**WHAT NEEDS TO BE DONE:** Reproduce verbatim the records from the line with "This screenshot has height=515, width=599." up to and including the line with "columns-icon is located".

**SUPPLIED ENTRIES:**
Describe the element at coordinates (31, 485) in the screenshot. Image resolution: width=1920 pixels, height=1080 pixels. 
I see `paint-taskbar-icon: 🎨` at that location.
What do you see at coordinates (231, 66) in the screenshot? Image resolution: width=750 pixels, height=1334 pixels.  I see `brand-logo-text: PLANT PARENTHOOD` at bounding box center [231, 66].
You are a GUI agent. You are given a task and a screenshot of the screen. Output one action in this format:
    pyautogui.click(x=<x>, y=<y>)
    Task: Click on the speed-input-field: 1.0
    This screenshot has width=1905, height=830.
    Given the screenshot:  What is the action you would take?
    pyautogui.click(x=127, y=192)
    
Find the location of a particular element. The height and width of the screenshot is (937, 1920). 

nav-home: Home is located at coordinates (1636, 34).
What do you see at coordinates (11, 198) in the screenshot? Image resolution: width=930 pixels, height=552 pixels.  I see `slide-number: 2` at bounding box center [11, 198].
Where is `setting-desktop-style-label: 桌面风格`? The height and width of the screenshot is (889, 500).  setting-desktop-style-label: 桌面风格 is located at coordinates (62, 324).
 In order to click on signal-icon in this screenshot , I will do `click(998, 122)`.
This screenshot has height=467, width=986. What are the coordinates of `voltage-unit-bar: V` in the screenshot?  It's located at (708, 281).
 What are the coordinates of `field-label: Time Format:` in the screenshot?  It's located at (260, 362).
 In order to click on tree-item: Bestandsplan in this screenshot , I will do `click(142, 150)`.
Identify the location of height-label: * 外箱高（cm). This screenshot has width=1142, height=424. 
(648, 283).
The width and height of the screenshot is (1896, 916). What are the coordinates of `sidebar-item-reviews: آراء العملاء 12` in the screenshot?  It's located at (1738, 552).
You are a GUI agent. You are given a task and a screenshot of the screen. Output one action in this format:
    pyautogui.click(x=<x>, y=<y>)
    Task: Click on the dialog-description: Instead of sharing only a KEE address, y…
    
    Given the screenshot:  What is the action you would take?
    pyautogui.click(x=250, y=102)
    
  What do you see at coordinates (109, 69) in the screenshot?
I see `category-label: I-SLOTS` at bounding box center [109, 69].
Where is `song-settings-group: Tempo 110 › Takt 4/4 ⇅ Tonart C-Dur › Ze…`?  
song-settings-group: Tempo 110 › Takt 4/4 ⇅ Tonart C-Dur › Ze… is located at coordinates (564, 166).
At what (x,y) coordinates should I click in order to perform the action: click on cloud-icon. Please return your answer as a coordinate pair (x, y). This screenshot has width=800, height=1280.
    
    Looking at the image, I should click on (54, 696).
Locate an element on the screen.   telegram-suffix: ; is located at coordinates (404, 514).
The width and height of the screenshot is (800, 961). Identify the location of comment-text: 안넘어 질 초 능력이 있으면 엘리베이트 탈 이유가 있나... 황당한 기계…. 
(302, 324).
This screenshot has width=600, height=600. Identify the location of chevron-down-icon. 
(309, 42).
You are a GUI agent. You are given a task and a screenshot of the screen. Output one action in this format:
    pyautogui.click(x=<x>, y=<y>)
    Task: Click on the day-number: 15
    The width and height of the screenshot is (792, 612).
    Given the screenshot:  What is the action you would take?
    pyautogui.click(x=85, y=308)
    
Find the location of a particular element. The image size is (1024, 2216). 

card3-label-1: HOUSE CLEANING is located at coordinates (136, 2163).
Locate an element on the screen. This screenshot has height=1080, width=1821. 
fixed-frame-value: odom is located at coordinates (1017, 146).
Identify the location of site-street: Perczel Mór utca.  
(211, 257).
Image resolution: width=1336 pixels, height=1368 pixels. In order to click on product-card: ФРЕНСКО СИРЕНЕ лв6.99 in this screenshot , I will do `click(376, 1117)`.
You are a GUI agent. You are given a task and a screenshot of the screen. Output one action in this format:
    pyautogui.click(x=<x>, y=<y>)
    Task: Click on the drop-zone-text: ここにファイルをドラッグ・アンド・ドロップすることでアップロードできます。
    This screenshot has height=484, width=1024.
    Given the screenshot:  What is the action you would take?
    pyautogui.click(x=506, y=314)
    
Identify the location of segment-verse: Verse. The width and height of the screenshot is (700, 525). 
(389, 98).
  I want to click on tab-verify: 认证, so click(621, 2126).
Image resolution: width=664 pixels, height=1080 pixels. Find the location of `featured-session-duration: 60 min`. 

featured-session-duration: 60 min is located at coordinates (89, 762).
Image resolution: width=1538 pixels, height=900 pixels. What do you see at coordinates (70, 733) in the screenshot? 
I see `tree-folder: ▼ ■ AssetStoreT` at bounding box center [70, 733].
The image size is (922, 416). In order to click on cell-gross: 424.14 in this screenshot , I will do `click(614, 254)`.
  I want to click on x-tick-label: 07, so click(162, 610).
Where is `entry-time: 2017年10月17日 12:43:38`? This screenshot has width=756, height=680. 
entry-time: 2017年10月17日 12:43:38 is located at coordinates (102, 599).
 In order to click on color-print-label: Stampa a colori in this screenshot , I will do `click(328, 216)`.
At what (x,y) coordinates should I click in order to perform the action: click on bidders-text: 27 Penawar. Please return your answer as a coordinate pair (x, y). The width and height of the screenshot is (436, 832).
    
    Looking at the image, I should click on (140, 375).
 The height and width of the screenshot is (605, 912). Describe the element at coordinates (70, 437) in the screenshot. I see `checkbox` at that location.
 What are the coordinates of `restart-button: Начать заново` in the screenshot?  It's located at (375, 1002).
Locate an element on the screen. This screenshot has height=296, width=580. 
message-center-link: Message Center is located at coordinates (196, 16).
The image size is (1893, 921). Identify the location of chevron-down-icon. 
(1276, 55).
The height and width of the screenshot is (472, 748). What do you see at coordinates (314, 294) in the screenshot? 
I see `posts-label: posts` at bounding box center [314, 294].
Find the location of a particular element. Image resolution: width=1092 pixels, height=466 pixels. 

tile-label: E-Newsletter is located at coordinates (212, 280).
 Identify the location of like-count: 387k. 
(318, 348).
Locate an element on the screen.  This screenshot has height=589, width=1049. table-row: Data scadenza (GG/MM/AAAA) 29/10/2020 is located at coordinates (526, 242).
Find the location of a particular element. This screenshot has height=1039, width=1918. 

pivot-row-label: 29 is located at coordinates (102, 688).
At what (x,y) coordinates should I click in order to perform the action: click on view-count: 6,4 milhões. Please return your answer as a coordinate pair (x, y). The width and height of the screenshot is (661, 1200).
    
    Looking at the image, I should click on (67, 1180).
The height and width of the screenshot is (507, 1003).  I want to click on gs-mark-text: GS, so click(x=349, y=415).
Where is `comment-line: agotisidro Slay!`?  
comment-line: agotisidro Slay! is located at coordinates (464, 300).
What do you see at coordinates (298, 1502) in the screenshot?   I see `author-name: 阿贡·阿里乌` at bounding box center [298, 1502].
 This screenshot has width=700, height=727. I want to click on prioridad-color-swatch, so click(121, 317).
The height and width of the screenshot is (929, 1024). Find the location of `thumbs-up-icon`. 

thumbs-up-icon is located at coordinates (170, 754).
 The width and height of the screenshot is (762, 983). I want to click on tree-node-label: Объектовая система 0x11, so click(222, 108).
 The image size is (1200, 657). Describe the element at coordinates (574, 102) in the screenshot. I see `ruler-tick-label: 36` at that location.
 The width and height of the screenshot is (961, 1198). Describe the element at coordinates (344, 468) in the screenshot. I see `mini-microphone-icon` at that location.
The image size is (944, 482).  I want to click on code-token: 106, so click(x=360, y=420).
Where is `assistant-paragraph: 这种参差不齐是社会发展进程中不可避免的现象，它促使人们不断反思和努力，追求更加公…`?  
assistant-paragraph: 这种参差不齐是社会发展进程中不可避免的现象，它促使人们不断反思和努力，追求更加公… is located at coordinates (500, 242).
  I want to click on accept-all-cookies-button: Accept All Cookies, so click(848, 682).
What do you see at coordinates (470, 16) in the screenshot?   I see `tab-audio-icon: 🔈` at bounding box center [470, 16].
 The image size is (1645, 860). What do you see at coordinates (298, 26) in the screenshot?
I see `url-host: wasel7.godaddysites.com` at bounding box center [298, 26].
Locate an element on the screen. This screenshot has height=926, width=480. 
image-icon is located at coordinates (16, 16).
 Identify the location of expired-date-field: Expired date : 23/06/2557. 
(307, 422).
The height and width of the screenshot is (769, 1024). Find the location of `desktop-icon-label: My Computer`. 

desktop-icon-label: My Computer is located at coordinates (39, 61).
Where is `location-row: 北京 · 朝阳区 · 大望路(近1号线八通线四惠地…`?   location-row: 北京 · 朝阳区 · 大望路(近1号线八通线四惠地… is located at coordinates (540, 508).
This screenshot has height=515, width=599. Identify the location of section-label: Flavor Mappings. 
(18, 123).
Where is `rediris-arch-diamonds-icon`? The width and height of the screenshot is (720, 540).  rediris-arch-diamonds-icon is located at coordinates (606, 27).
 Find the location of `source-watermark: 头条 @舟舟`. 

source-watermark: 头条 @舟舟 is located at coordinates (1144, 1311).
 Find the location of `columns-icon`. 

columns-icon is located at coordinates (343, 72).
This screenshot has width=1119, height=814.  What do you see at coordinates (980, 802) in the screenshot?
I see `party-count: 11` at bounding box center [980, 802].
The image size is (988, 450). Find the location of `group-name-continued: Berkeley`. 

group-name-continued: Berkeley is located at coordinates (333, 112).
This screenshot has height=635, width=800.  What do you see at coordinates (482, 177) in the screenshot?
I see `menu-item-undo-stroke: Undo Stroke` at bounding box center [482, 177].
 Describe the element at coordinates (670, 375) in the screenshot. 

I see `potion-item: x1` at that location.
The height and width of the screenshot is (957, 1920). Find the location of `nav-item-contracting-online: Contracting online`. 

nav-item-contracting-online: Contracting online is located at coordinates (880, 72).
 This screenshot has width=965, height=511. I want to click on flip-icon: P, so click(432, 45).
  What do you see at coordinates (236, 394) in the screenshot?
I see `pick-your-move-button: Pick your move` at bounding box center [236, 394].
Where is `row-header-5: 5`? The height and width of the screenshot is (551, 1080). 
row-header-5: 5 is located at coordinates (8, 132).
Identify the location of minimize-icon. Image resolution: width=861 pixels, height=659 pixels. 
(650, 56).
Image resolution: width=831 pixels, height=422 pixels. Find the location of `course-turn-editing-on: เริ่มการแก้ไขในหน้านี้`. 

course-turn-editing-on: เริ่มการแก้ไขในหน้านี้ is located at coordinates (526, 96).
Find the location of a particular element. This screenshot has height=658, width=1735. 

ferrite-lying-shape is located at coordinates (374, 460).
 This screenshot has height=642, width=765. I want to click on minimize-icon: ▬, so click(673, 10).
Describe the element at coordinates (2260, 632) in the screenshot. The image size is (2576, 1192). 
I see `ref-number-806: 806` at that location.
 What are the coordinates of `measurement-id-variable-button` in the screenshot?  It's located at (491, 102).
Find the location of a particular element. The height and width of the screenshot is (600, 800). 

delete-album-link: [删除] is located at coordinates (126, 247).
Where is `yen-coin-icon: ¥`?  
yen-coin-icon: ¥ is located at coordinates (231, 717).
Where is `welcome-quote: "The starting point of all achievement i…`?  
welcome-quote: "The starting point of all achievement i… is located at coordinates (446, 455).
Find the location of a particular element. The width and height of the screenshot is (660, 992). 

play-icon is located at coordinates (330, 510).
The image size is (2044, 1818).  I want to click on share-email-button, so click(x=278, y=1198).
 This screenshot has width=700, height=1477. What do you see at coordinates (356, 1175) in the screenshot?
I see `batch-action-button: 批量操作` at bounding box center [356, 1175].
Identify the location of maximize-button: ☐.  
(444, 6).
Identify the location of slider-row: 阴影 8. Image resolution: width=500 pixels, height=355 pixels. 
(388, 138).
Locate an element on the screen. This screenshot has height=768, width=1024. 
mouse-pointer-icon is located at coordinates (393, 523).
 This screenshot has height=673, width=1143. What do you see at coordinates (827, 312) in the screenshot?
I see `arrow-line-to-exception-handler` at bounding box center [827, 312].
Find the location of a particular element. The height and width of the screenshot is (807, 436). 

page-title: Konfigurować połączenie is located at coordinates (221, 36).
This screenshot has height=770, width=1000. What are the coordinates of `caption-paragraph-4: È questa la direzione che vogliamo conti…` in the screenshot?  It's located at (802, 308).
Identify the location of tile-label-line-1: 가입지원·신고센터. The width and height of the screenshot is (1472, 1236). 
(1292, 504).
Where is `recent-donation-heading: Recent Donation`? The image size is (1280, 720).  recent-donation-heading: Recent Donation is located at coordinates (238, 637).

**OUTPUT OF THE EXERCISE:**
This screenshot has height=515, width=599. Identify the location of section-label: Flavor Mappings. 
(18, 123).
Where is `rediris-arch-diamonds-icon`? The width and height of the screenshot is (720, 540).  rediris-arch-diamonds-icon is located at coordinates (606, 27).
 Find the location of `source-watermark: 头条 @舟舟`. 

source-watermark: 头条 @舟舟 is located at coordinates (1144, 1311).
 Find the location of `columns-icon`. 

columns-icon is located at coordinates (343, 72).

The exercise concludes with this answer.